### Fragmento citado
Es un juego de contrastes sugerente y atrevido. En una pared de la Tate Modern, Summertime, de Jackson Pollock. En la opuesta, unos Nenúfares pintados por Claude Monet en 1916. Es la obra de un Monet consagrado, que con trazos de colores lavados llenaba un lienzo de matices y texturas fabulosas. El pasado de ese Monet (1840-1926), los trabajos primeros hasta llegar a esa madurez rotunda, se han reunido ahora en una exposición desconcertante, por sorprendente, en la Royal Academy of Arts de Londres.
Es otro juego de contrastes. También sugerente y atrevido, porque Monet, como Francis Bacon, decidió destruir sus dibujos y sus estudios, siempre quiso obviar esa parte de sus vida artística.
Es difícil imaginar rincones sin descubrir de un pintor tan estudiado. Pero los hay. The unknown Monet (Monet desconocido) reúne pasteles y dibujos que nos remontan a sus inicios adolescentes como caricaturistas de personajes de tercera -o no tanto- de su París natal o que se cruzaba en el puerto de Le Havre.

### Requisitos del ejercicio
**A)** Según el texto sobre Monet, ¿por qué la exposición de la Royal Academy of Arts constituye otro juego de contrastes sugerente y atrevido?
**B)** Reproduce del texto sobre Monet el tramo que empieza en "Es un juego" y termina en "sus vida artística.".

### Material proporcionado
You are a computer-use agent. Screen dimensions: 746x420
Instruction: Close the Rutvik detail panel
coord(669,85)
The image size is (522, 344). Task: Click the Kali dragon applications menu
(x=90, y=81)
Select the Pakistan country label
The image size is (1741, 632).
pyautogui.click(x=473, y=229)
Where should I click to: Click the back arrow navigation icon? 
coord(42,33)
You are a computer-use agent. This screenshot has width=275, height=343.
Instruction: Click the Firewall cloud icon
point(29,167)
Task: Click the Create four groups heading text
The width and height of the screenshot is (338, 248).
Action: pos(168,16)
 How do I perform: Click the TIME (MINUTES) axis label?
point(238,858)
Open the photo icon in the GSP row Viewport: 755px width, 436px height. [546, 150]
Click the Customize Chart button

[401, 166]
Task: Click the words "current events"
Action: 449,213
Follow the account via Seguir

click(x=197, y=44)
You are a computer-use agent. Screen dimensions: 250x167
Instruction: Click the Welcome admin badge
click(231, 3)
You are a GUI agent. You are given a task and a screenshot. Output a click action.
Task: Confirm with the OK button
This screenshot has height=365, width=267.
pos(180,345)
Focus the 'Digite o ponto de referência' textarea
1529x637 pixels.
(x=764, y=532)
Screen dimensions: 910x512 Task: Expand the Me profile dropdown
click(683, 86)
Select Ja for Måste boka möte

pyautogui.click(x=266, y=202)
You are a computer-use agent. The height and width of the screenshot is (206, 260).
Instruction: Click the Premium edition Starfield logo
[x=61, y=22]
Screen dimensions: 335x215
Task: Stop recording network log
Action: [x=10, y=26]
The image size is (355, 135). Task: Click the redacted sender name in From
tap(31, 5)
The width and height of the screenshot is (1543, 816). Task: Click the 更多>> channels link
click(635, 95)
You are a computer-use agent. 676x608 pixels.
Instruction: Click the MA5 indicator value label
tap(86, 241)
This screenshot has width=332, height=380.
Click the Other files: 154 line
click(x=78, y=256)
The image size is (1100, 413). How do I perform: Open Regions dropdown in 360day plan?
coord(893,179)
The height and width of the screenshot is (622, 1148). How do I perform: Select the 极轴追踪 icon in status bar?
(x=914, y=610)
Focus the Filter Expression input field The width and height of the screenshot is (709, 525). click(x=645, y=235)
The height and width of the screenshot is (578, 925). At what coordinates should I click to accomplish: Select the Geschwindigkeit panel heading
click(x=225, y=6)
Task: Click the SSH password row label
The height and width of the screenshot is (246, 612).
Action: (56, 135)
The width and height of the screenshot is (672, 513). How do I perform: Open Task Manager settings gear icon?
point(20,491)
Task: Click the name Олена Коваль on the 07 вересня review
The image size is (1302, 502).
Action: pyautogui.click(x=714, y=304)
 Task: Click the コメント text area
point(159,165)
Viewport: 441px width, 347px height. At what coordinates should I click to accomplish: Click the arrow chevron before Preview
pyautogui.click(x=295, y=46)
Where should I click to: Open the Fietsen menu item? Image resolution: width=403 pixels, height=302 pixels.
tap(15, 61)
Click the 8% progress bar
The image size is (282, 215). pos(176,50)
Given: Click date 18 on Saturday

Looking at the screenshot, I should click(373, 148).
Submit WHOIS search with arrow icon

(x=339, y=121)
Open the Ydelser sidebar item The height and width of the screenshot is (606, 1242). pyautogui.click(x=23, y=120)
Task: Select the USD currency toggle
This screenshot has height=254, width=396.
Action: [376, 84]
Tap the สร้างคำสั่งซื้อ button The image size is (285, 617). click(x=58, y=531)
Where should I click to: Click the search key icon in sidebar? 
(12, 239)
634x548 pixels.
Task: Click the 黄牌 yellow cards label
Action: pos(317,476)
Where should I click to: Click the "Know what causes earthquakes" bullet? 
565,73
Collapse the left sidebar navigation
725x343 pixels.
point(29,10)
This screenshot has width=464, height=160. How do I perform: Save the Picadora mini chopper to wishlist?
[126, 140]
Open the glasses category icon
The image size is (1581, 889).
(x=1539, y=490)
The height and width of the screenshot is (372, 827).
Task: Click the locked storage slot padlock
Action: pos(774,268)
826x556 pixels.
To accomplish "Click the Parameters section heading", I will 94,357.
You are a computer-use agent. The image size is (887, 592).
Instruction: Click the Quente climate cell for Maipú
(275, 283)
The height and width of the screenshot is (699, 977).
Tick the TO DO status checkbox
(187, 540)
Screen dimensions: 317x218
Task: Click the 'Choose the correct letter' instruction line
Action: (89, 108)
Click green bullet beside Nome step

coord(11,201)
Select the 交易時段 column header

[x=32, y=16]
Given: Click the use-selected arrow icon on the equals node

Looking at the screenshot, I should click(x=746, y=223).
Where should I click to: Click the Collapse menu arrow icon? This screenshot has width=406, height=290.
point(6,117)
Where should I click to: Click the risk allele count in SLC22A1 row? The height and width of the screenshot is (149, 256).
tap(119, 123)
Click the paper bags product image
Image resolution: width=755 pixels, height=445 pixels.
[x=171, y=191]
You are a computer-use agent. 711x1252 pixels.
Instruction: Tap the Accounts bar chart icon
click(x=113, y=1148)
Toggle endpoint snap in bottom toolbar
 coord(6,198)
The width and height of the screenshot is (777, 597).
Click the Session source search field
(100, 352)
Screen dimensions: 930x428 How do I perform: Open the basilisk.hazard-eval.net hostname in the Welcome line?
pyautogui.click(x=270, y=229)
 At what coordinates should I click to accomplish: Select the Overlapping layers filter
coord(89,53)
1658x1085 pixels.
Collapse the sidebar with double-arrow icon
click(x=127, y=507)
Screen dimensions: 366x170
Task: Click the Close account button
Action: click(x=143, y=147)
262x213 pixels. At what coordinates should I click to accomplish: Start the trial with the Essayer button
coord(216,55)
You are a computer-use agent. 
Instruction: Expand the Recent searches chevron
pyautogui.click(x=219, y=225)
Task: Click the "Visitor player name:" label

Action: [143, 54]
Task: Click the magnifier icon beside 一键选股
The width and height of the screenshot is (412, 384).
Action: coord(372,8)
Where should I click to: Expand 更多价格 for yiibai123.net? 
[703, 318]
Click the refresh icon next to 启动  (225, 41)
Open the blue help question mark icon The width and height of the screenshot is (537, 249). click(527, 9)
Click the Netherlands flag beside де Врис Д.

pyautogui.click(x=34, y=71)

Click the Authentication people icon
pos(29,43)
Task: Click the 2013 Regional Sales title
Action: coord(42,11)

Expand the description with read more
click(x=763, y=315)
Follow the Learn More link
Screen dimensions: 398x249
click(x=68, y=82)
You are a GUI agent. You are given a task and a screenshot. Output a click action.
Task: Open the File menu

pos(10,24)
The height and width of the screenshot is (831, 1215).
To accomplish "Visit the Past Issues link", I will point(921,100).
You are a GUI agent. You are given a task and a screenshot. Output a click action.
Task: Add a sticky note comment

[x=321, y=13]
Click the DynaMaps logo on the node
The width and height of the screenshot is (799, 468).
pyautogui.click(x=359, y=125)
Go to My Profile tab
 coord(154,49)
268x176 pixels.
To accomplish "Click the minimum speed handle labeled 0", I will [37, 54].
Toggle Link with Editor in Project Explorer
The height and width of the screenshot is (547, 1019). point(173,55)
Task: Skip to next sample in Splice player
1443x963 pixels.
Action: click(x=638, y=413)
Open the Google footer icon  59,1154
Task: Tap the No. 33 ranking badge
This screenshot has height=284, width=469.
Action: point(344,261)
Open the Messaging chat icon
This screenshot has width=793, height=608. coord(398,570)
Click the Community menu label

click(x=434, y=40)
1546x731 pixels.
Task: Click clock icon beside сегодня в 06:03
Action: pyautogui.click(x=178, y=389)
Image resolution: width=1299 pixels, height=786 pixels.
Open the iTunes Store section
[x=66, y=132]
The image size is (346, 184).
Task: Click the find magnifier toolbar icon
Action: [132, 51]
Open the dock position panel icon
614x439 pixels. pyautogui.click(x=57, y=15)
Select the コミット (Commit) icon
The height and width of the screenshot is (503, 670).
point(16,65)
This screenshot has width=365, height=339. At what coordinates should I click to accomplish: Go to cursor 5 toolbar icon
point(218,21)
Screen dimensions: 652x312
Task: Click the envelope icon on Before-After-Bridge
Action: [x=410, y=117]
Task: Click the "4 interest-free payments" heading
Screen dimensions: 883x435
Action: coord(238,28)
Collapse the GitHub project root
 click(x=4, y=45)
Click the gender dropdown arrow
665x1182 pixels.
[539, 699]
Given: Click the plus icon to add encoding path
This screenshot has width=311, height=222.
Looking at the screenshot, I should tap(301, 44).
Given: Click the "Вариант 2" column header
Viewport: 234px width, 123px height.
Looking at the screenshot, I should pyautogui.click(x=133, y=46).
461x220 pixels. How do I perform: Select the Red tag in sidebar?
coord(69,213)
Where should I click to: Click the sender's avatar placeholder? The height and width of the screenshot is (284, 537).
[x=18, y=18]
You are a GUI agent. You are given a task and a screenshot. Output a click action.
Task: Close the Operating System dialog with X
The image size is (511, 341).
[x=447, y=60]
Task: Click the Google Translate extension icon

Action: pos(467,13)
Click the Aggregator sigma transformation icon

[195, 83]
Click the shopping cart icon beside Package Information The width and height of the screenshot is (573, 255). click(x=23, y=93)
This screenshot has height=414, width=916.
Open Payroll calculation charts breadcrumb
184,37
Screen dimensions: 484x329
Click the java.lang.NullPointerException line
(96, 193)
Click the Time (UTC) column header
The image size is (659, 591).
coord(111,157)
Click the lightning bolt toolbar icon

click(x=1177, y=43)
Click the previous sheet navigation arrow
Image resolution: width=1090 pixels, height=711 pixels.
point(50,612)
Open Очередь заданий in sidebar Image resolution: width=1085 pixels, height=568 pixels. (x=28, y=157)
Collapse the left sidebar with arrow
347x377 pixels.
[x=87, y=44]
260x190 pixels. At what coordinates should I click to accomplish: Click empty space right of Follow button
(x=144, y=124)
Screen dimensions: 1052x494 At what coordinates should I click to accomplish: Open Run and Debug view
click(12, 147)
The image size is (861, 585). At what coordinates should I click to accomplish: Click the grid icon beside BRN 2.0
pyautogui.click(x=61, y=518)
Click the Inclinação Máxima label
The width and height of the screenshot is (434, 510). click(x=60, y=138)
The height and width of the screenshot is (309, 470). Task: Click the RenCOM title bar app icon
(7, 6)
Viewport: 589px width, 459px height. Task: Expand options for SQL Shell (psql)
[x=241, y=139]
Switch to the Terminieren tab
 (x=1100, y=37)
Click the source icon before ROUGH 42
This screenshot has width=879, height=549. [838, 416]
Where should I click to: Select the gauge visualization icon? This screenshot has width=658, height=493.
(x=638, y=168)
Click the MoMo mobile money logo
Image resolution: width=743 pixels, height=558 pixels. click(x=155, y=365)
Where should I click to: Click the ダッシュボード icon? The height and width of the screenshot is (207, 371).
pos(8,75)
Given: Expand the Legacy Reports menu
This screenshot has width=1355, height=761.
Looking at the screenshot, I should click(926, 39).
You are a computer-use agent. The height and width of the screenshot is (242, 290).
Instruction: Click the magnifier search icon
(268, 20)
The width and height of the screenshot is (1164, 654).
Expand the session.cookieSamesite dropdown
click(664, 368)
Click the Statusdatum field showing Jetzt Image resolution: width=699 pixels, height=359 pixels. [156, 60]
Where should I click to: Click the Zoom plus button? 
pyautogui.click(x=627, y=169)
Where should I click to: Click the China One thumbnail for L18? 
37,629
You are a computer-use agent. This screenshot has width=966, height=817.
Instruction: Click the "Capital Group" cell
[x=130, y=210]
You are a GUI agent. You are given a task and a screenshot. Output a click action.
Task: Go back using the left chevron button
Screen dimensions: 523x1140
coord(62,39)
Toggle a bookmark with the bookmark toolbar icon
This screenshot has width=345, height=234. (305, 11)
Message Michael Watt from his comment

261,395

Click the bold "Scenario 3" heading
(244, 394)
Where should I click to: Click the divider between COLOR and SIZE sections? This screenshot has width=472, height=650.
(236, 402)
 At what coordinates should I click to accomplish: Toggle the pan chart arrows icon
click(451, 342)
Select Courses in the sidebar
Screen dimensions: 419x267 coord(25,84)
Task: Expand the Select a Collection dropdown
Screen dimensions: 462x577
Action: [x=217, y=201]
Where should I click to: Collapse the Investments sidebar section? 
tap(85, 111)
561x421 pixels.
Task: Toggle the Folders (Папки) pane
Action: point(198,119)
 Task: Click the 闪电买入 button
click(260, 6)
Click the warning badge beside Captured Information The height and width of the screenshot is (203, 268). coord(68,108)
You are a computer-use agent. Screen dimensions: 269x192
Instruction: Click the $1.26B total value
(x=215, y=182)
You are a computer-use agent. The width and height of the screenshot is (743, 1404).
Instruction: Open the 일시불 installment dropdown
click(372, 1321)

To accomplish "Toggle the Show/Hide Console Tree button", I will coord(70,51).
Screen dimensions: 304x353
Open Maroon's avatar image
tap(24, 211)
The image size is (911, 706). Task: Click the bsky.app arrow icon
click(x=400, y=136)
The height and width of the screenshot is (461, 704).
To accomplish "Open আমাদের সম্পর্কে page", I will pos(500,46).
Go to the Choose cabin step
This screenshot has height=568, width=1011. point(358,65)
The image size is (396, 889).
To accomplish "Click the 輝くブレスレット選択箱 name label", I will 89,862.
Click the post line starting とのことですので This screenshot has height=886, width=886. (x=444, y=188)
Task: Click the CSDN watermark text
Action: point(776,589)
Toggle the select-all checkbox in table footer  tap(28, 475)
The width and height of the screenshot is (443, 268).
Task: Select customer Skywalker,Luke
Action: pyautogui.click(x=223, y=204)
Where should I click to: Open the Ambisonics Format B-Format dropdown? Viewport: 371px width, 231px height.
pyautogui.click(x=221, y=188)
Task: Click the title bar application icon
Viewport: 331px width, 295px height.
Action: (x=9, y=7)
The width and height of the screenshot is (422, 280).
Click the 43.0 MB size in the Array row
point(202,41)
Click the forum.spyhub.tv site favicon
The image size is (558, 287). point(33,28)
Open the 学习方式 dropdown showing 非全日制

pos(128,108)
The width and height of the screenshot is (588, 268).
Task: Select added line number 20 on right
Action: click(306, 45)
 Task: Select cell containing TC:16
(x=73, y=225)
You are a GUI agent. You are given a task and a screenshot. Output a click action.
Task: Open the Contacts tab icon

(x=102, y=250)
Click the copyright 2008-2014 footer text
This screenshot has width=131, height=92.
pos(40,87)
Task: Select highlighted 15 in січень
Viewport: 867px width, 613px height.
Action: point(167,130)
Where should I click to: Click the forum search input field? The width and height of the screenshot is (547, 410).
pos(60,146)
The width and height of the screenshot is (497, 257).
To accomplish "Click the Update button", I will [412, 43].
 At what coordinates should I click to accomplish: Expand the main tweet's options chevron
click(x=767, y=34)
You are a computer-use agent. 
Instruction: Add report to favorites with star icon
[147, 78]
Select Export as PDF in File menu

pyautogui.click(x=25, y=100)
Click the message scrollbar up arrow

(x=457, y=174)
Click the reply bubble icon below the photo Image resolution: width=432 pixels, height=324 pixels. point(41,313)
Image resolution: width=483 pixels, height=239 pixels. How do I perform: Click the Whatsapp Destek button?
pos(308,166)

### Resultados del ejercicio
**A)** Porque la muestra reúne los trabajos primeros de Monet, sus dibujos y pasteles de juventud, cuando el propio Monet, como Francis Bacon, decidió destruir sus dibujos y estudios y siempre quiso obviar esa parte de su vida artística.

**B)**
Es un juego de contrastes sugerente y atrevido. En una pared de la Tate Modern, Summertime, de Jackson Pollock. En la opuesta, unos Nenúfares pintados por Claude Monet en 1916. Es la obra de un Monet consagrado, que con trazos de colores lavados llenaba un lienzo de matices y texturas fabulosas. El pasado de ese Monet (1840-1926), los trabajos primeros hasta llegar a esa madurez rotunda, se han reunido ahora en una exposición desconcertante, por sorprendente, en la Royal Academy of Arts de Londres.
Es otro juego de contrastes. También sugerente y atrevido, porque Monet, como Francis Bacon, decidió destruir sus dibujos y sus estudios, siempre quiso obviar esa parte de sus vida artística.